Zunächst wollte ich es nicht wahrhaben. Doch es gab keinen Zweifel: Zum ersten Mal nach Matthias Heinrichs Tod gab es einen deutlichen Anstieg der Kraft im Haus.

Eigentlich beobachtete ich die Familie nur von außen, beschränkte mein heimliches Erscheinen im Haus auf besondere Ereignisse. Das war meine Art, den Bann zu respektieren. Diesmal erlaubte ich mir einen Blick hinein.
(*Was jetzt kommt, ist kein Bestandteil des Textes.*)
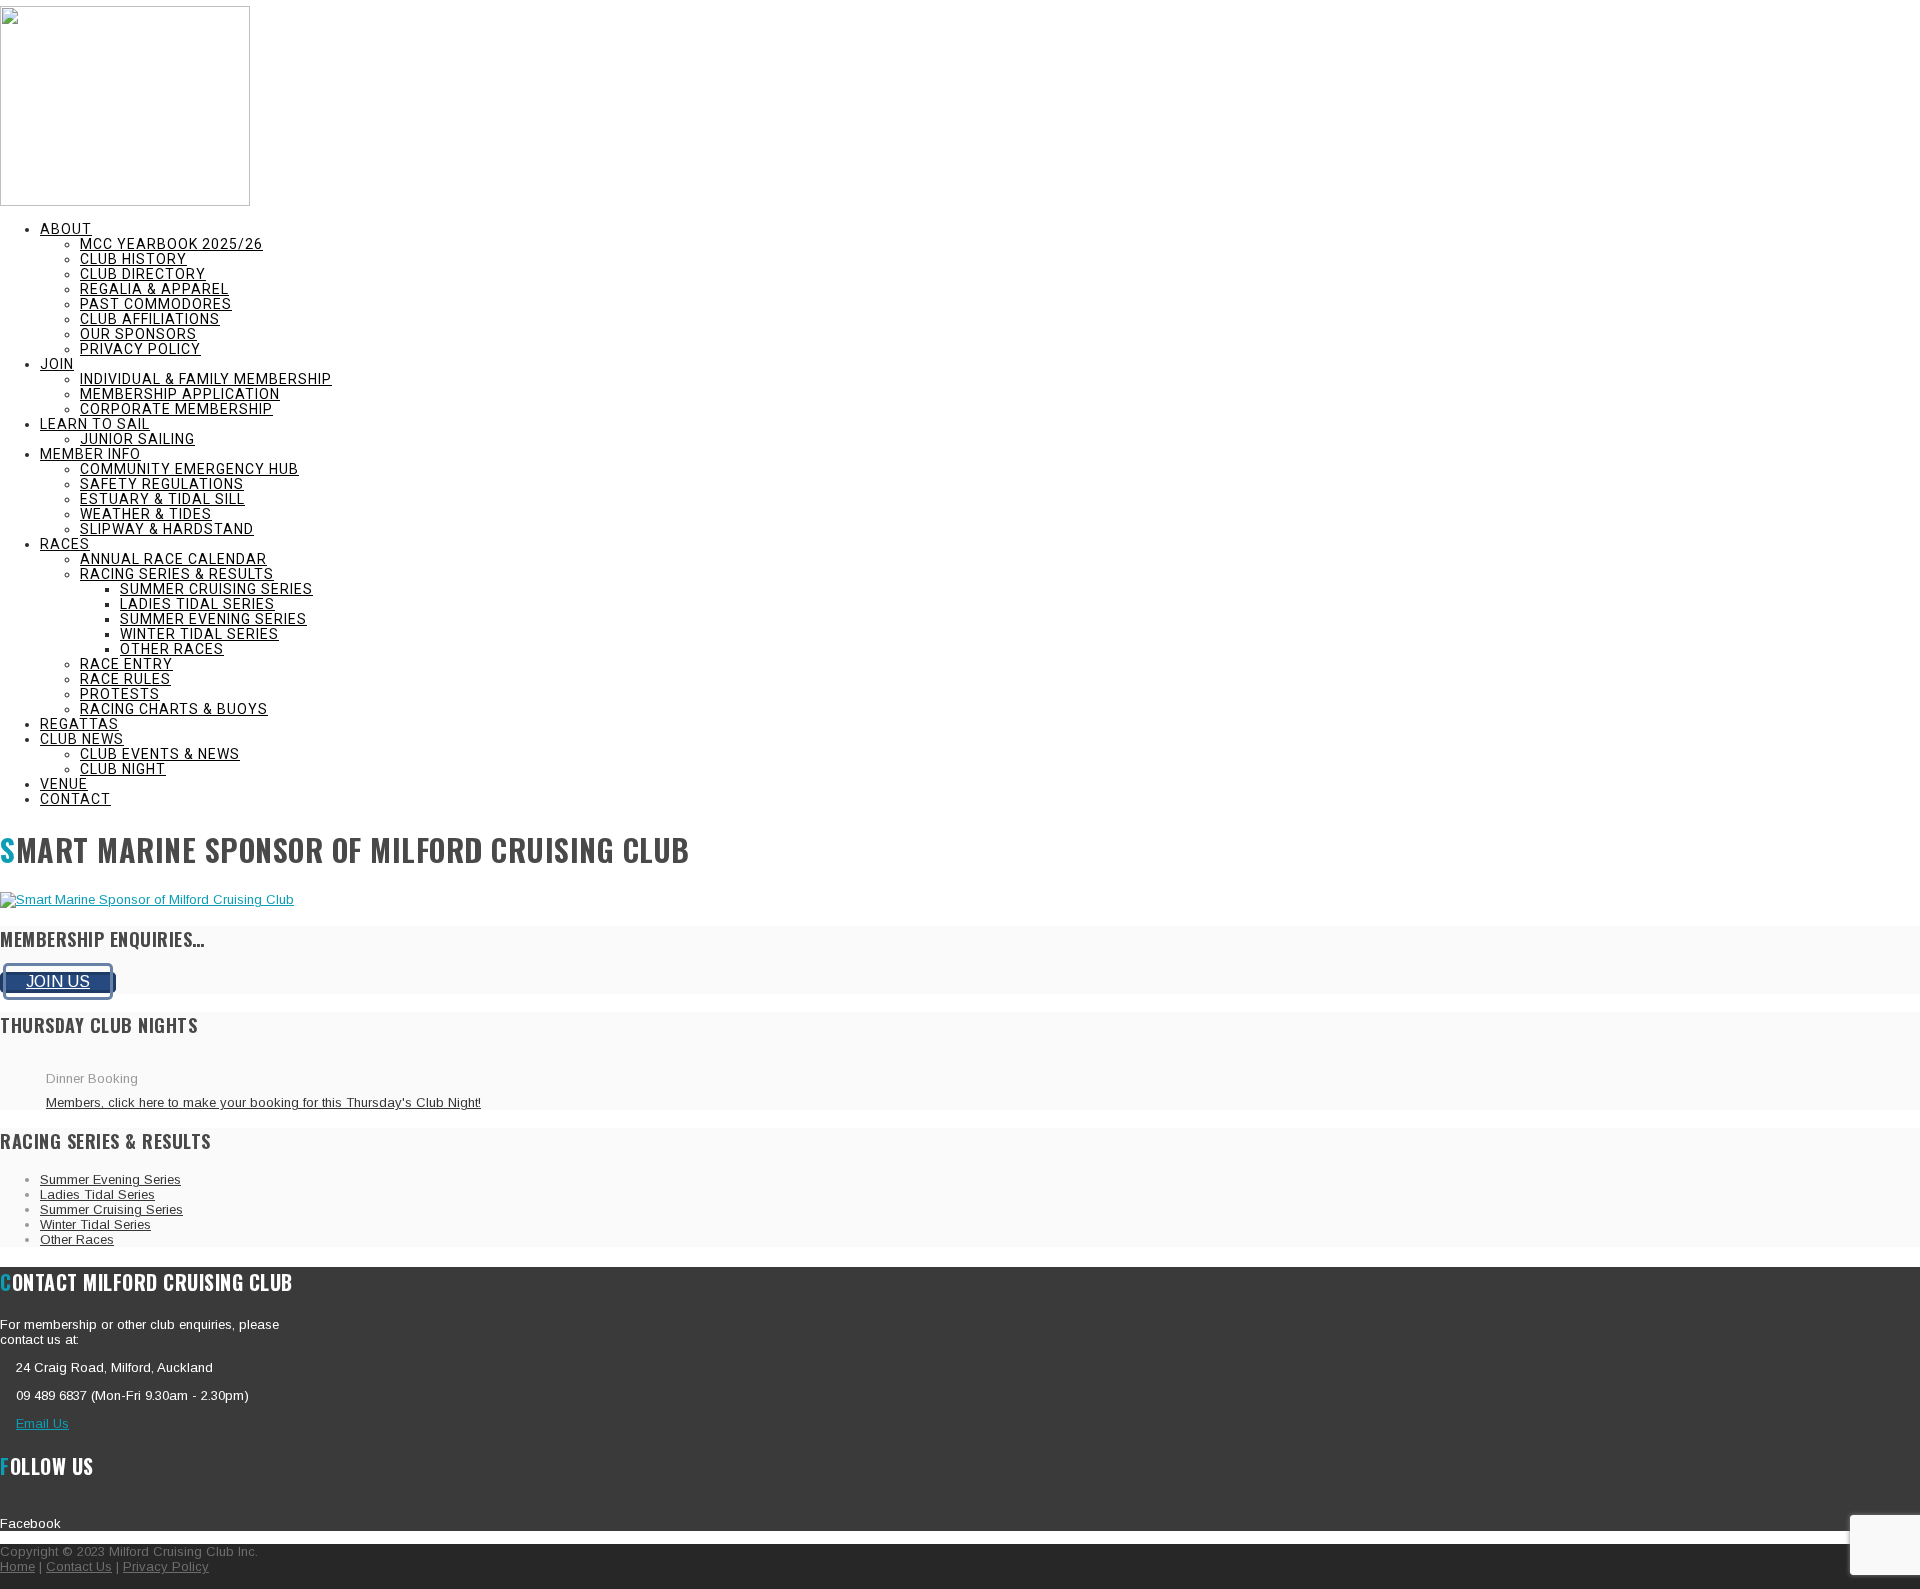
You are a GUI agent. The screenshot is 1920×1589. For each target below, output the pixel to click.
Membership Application (180, 394)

Christiane lag mit Fieber zu Bett. Eigentlich hätte ich gedacht, sie wäre außer Gefahr, nachdem sie die Kindheit hinter sich gelassen hatte. Aber es war wohl doch mehr als das übliche Flackern der Kraft in jungen Jahren. Und nun würde sie nicht mehr nachgeben. Das spürte ich ganz deutlich.

Christiane
würde sterben.


Kommentar des Autors:

Um eine Buchhandlung zu finden, in der Freund Hain eingekauft hat, war etwas Recherche notwendig, aber es gibt sie wirklich immer noch: Hoffmanns Buchhandlung in Weimar wurde 2010 300 Jahre alt. Wer der Geheimrat war, der das Buch zurückgehen ließ, entzieht sich meiner Kenntnis, ich kenne eigentlich nur einen Weimarer Geheimrat: Der hieß Goethe. Bei den vielen Kindern, die Matthias Claudius mit Rebekka in die Welt gesetzt haben, ist es etwas schwierig, die Namen zu behalten. Ich hoffe, ich habe Christiane oft genug erwähnt, so dass Leser sich hier nicht fragen, wer das denn noch mal war.